__SET PROBLEM A__. From the royalty investing passage, copy the words from "And now, we’ve" up to and including "income as well.", character for character.

** START OF DOCUMENT EXCERPT **

And now, we’ve created a company called Royalty Flow, designed specifically to directly acquire royalty interests in world-class media assets. We're using Regulation A+ of the JOBS act to raise capital for this purpose, and this allows any investor to participate in this initial public offering.

 

Why Royalties are one of the best alternative assets:

You probably know that alternative investments can be an important part of a broader portfolio. Alternative investments offer the promise of low correlation to traditional investments like stocks and bonds. They often have the potential to generate income as well.

 

When you add them to a portfolio you get a significant diversification benefit over time. The goal and result can often be better risk-adjusted returns.

 

But, when investors typically seek out alternative investments, they have very few options and those almost never include what we think is the purest alternative investment available:

 

Royalty income derived from intellectual property.

** END OF DOCUMENT EXCERPT **
** START OF SUPPLIED RECORDS **

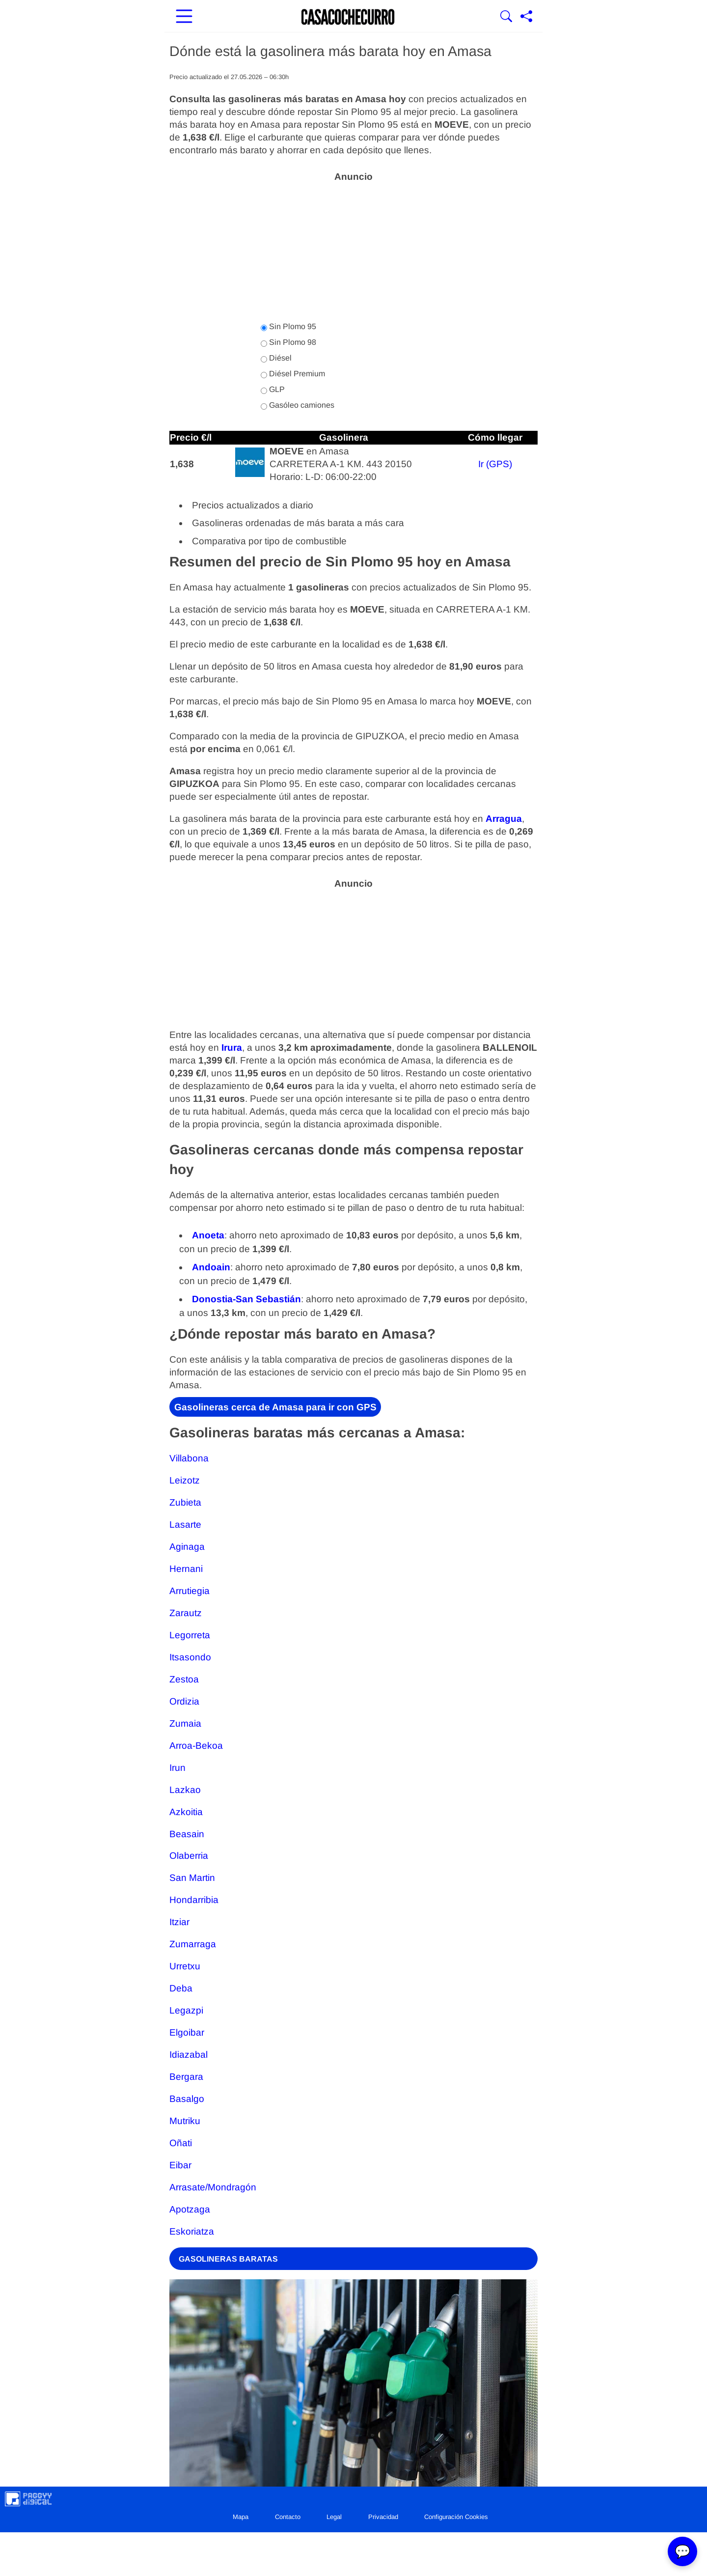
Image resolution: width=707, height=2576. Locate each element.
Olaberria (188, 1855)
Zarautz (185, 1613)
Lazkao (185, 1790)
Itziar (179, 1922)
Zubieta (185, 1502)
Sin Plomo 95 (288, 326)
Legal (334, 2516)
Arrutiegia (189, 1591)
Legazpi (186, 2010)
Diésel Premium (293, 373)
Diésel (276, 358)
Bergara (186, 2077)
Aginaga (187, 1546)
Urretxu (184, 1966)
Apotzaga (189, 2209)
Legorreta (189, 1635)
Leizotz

** END OF SUPPLIED RECORDS **

__SET PROBLEM B__. Arrange every line of the records above as a JSON list of strings, one string per line, with blank lines dropped and the pictures left out.

__EXPECTED ANSWER A__.
And now, we’ve created a company called Royalty Flow, designed specifically to directly acquire royalty interests in world-class media assets. We're using Regulation A+ of the JOBS act to raise capital for this purpose, and this allows any investor to participate in this initial public offering.

 

Why Royalties are one of the best alternative assets:

You probably know that alternative investments can be an important part of a broader portfolio. Alternative investments offer the promise of low correlation to traditional investments like stocks and bonds. They often have the potential to generate income as well.

__EXPECTED ANSWER B__.
[
  "Image resolution: width=707, height=2576. Locate each element.",
  "Olaberria (188, 1855)",
  "Zarautz (185, 1613)",
  "Lazkao (185, 1790)",
  "Itziar (179, 1922)",
  "Zubieta (185, 1502)",
  "Sin Plomo 95 (288, 326)",
  "Legal (334, 2516)",
  "Arrutiegia (189, 1591)",
  "Legazpi (186, 2010)",
  "Diésel Premium (293, 373)",
  "Diésel (276, 358)",
  "Bergara (186, 2077)",
  "Aginaga (187, 1546)",
  "Urretxu (184, 1966)",
  "Apotzaga (189, 2209)",
  "Legorreta (189, 1635)",
  "Leizotz"
]